Lines in which "Inquire" appears should be pulled from the data below.

Saved entries:
* * *

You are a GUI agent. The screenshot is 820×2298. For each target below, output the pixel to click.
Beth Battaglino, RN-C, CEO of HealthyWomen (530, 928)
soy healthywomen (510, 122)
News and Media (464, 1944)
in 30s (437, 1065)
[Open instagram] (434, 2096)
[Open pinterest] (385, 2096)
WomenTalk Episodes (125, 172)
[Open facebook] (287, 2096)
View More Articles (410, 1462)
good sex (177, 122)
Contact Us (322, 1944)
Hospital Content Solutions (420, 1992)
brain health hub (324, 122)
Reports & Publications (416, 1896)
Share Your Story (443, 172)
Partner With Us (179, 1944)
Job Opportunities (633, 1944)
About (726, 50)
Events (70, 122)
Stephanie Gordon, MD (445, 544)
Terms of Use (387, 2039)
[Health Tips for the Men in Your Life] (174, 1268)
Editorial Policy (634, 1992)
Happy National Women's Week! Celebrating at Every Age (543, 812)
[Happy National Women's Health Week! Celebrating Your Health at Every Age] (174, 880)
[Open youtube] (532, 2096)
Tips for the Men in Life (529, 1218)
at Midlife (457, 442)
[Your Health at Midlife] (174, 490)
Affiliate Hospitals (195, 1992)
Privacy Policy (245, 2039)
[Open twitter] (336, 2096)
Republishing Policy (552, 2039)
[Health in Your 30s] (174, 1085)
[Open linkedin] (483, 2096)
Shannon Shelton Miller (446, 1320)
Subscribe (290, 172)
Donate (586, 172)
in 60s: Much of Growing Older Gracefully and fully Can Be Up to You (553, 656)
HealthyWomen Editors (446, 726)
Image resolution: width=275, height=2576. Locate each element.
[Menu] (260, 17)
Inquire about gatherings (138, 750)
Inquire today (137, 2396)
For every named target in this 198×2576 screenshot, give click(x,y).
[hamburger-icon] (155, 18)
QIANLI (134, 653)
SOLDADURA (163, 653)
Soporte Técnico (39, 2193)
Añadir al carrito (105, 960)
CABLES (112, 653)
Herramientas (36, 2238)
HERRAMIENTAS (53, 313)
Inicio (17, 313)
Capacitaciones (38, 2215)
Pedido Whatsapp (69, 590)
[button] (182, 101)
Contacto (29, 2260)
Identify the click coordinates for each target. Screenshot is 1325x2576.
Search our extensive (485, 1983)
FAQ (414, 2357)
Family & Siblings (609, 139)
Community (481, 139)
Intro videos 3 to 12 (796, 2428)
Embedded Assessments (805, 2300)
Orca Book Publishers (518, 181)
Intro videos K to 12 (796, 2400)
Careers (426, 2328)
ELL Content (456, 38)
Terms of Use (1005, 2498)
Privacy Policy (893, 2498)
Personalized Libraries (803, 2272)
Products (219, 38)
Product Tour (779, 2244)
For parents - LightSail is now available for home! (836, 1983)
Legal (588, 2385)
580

* * *

Exercise response:
Inquire about gatherings (138, 750)
Inquire today (137, 2396)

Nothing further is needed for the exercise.